SDSU was kind enough to grant access to a central figure with his hands on that sweet Aztec gear on a daily basis. Sonny Sanfilippo, friend of the blog and modern renaissance man, graciously agreed to shine a light toward deeper understanding.

What follows is a verbatim transcript of the interview, lightly edited to make our questions seem smarter. 

K30: Sonny, thanks for taking time to answer a few uniform-related questions. Please tell our adoring readers who you are and what role you have on the SDSU equipment staff.

SSF: My name is Sonny Sanfilippo. I’m the Assistant Director of Athletic Equipment Services. I was born and raised in San Diego and attended SDSU. I graduated in 2010 and worked as a student equipment manager.

San Diego State women’s basketball

K30: Right on. First off: The men and women’s basketball uniforms got an update this season, with thick trim and a cleaner look than the previous set. The women’s road uniform has red trim, but so far we’ve only seen MBB in their home whites and the (excellent) red on black alternate. Does a new men’s away uni with red trim exist, or did the alternate replace it?

SSF: Yes, a new men’s black uni exists with red trim.

K30: Nice. The trim on the home kit seems to match the emphasis on black featured on the new Steve Fisher Court hardwood floor. Were the updates to the uniforms and the floor color-coordinated?

SSF: Not at all. They were not done to match the new court. Now that you mention it, it does look like it was intended, but that’s not the case.

K30: Got it. Were the new basketball uniforms driven by SDSU wanting to update the look, or did the Aztecs just come up in the regular rotation for an update by Nike?

SSF: Matt Soria, our Director of Men’s Basketball Operations, and I work on the uniforms together. We don’t have a timetable on the uniforms. If we feel like we can change up the look after a season or two, we will.
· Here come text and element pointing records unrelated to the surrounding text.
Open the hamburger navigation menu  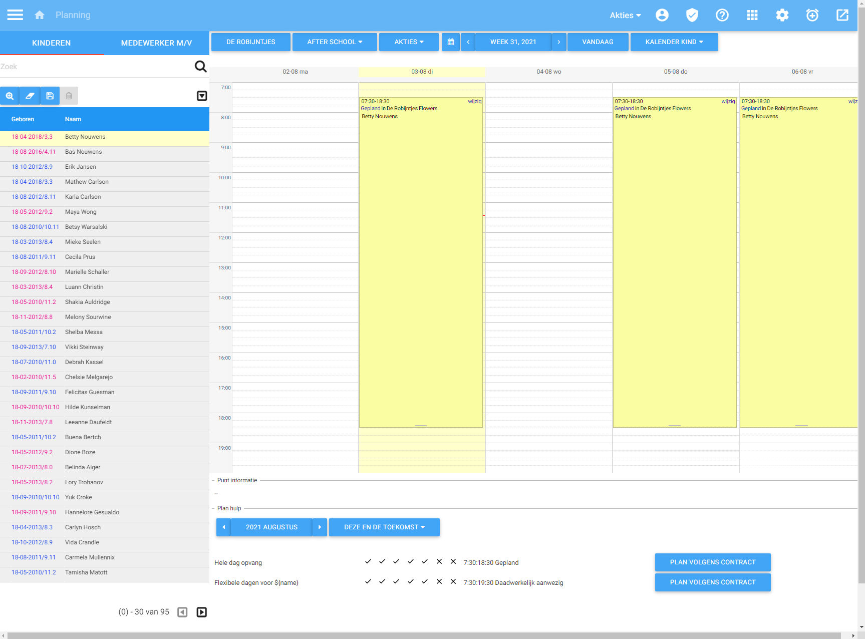(15, 15)
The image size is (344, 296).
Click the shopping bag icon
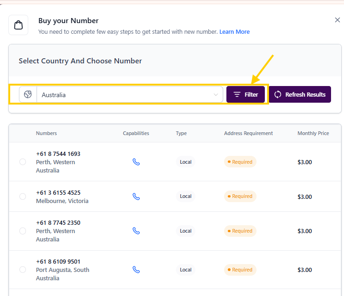[x=19, y=25]
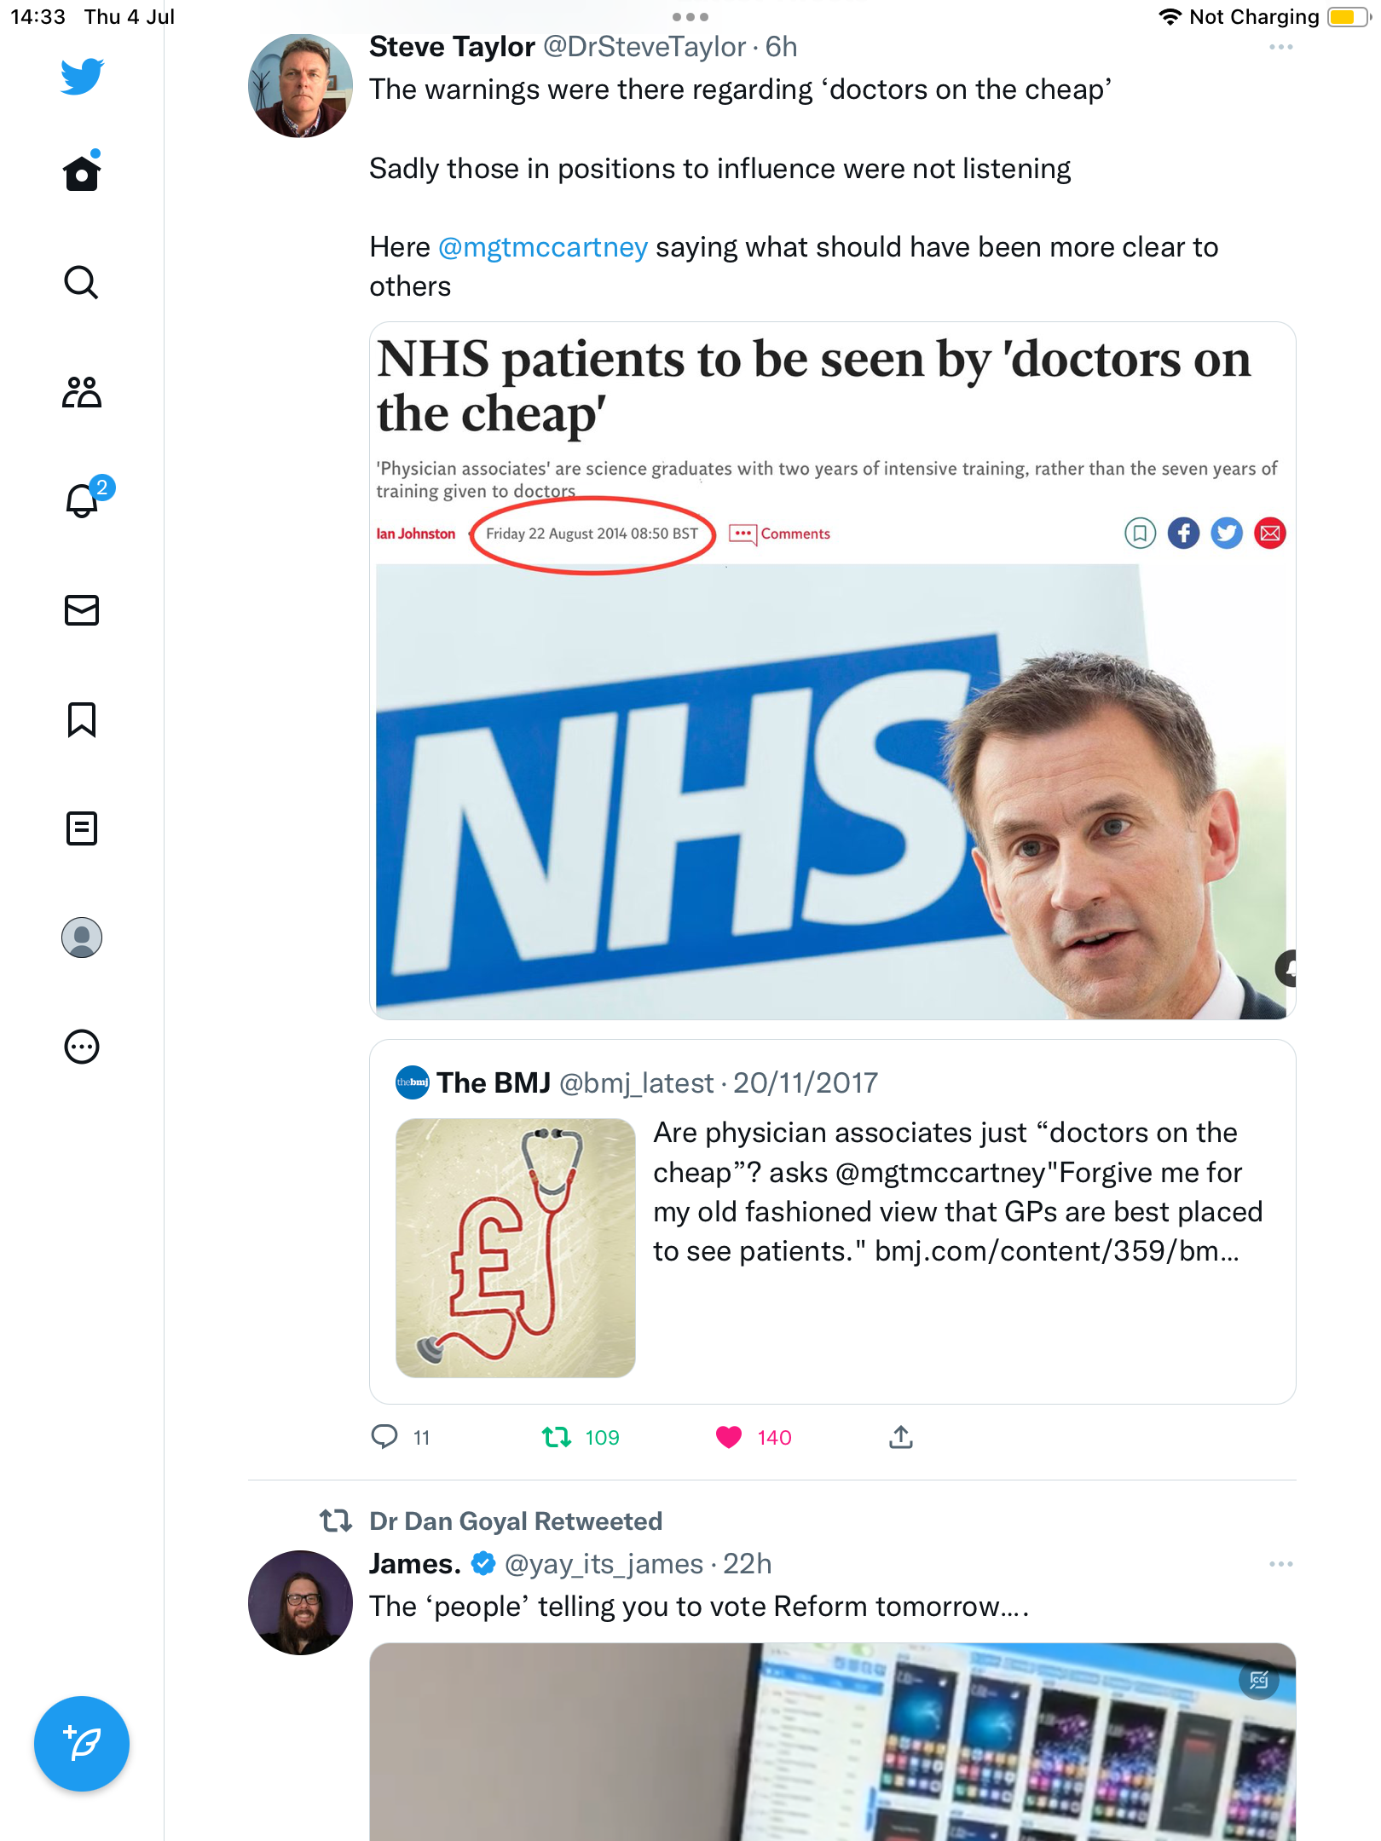
Task: Open Notifications with 2 unread
Action: tap(84, 500)
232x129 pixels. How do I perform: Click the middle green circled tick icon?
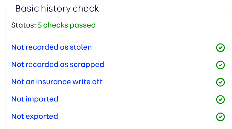coord(220,82)
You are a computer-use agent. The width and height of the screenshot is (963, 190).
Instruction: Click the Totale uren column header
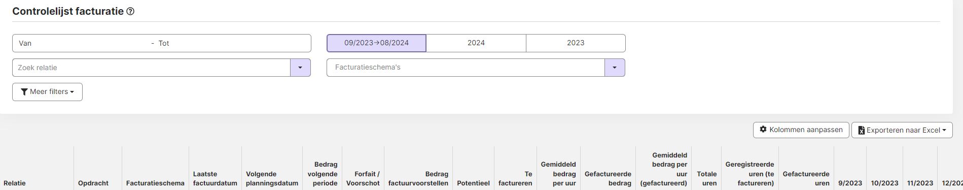706,178
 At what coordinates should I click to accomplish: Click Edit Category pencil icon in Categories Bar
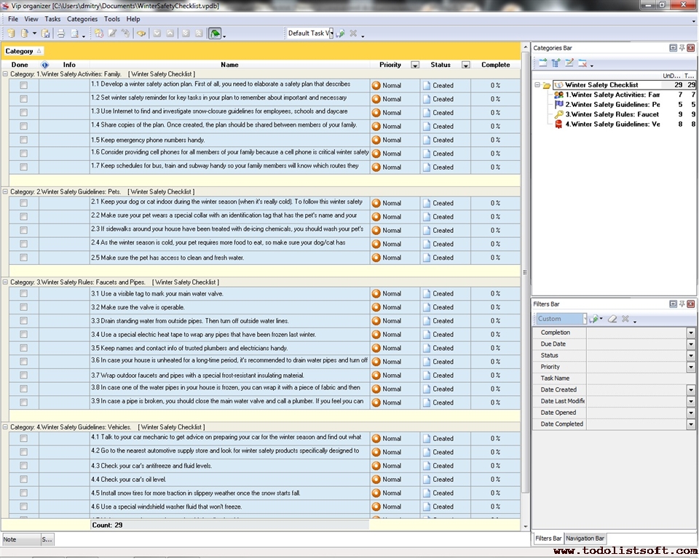click(569, 63)
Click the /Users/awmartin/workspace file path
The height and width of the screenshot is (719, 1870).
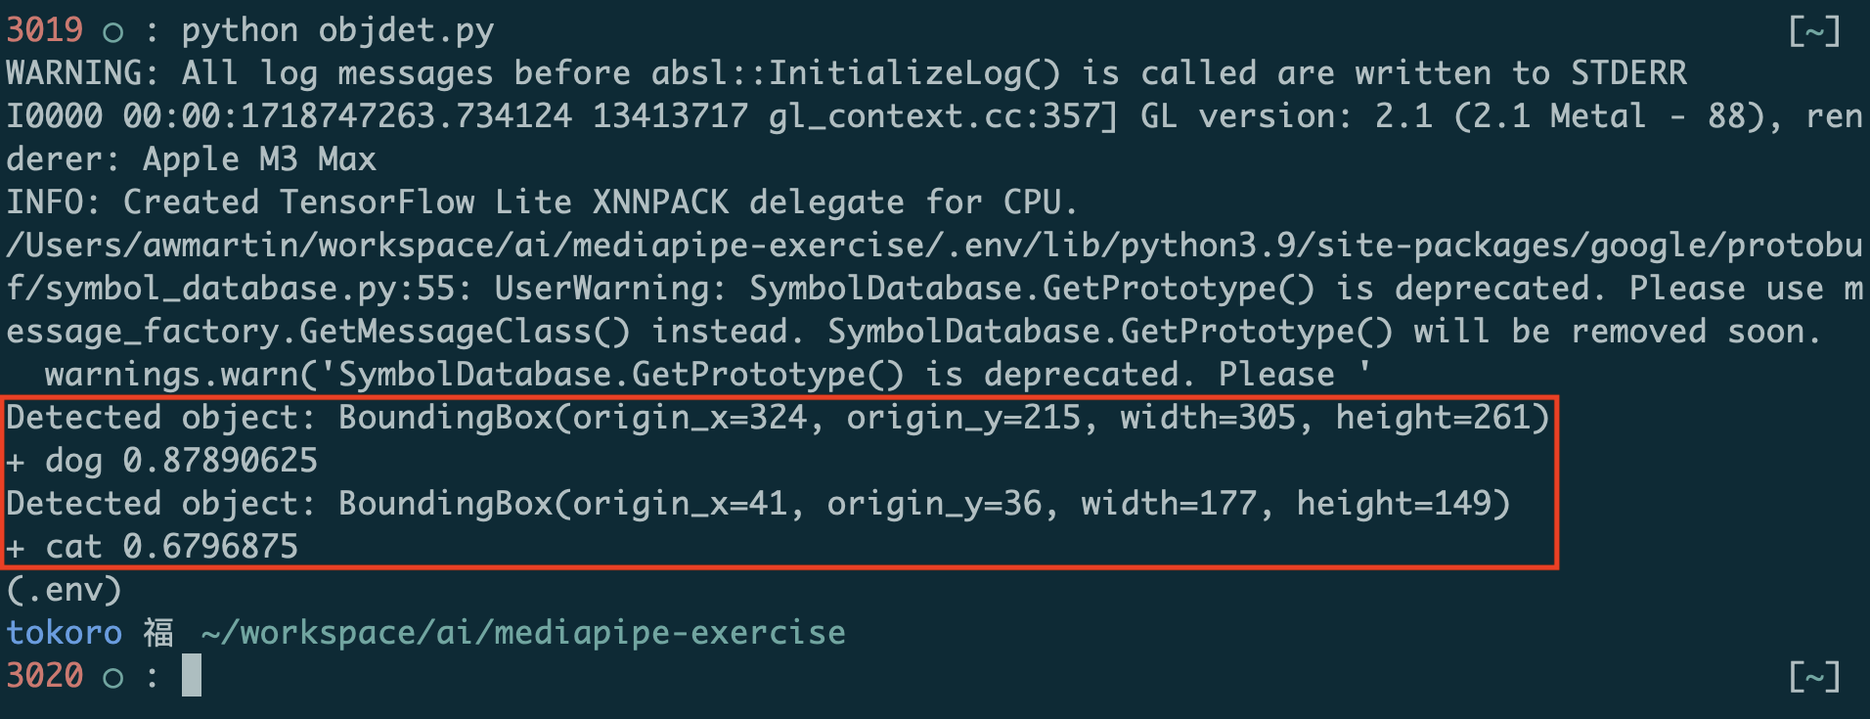coord(934,246)
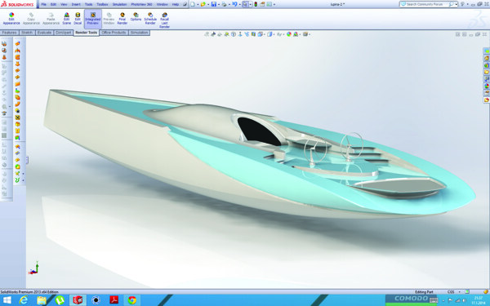The height and width of the screenshot is (306, 490).
Task: Open Google Chrome from the taskbar
Action: tap(131, 300)
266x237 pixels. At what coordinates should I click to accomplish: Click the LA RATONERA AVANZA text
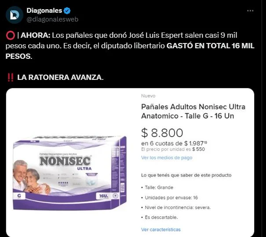60,77
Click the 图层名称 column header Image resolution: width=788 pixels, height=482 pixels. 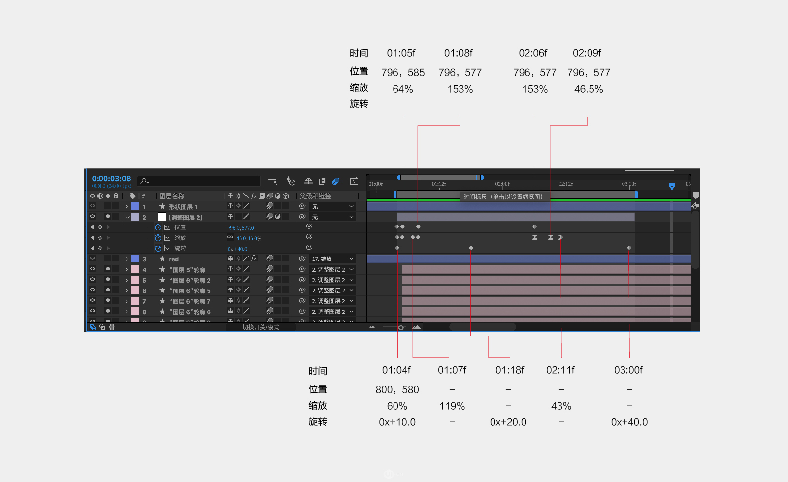coord(172,196)
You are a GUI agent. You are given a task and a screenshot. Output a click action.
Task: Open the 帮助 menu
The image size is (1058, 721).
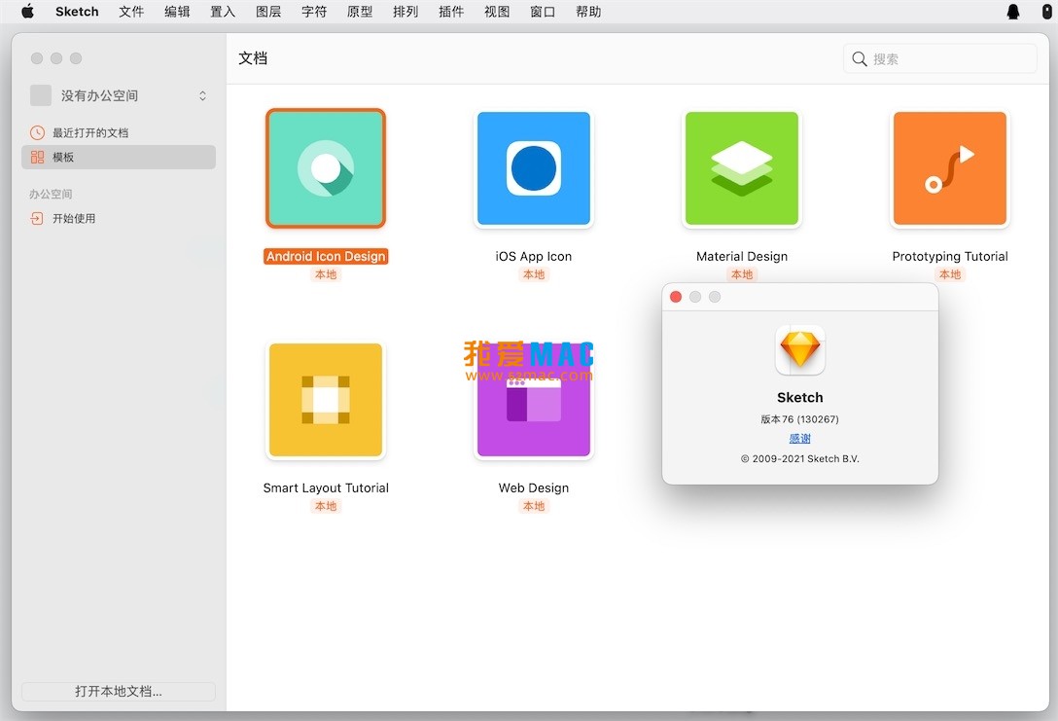(588, 12)
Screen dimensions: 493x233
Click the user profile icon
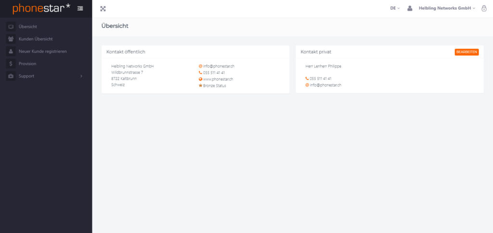pos(410,8)
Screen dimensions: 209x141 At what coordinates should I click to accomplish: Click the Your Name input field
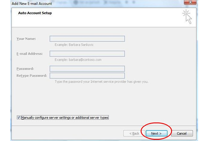pos(87,39)
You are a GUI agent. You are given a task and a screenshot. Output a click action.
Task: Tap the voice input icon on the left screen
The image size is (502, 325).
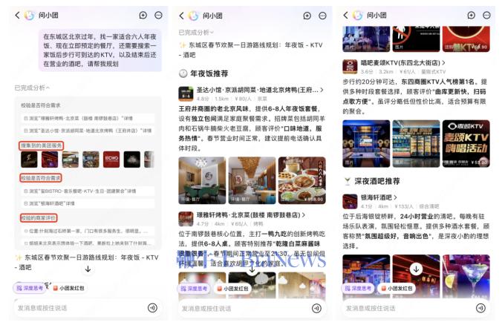coord(152,308)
K30: At the Wooden Legacy this past week, Matt Bradley forgot his jersey and wore Demarshay Johnson Jr.’s no. 11 against Georgetown. In recent seasons, when a player didn’t have their jersey, the player suited up in a no-name number 30; the “blood jersey.” Does the equipment staff have an emergency blank version of the new uniform?

SFF: No comment.

K30: Okay. Our big, burning question is about a football throwback or alternate. San Diego State fans have long pined for a throwback uniform. Basketball has had a throwback. Baseball has six different kits! When is the football program, with its 100-year history, getting a throwback or at least a fauxback?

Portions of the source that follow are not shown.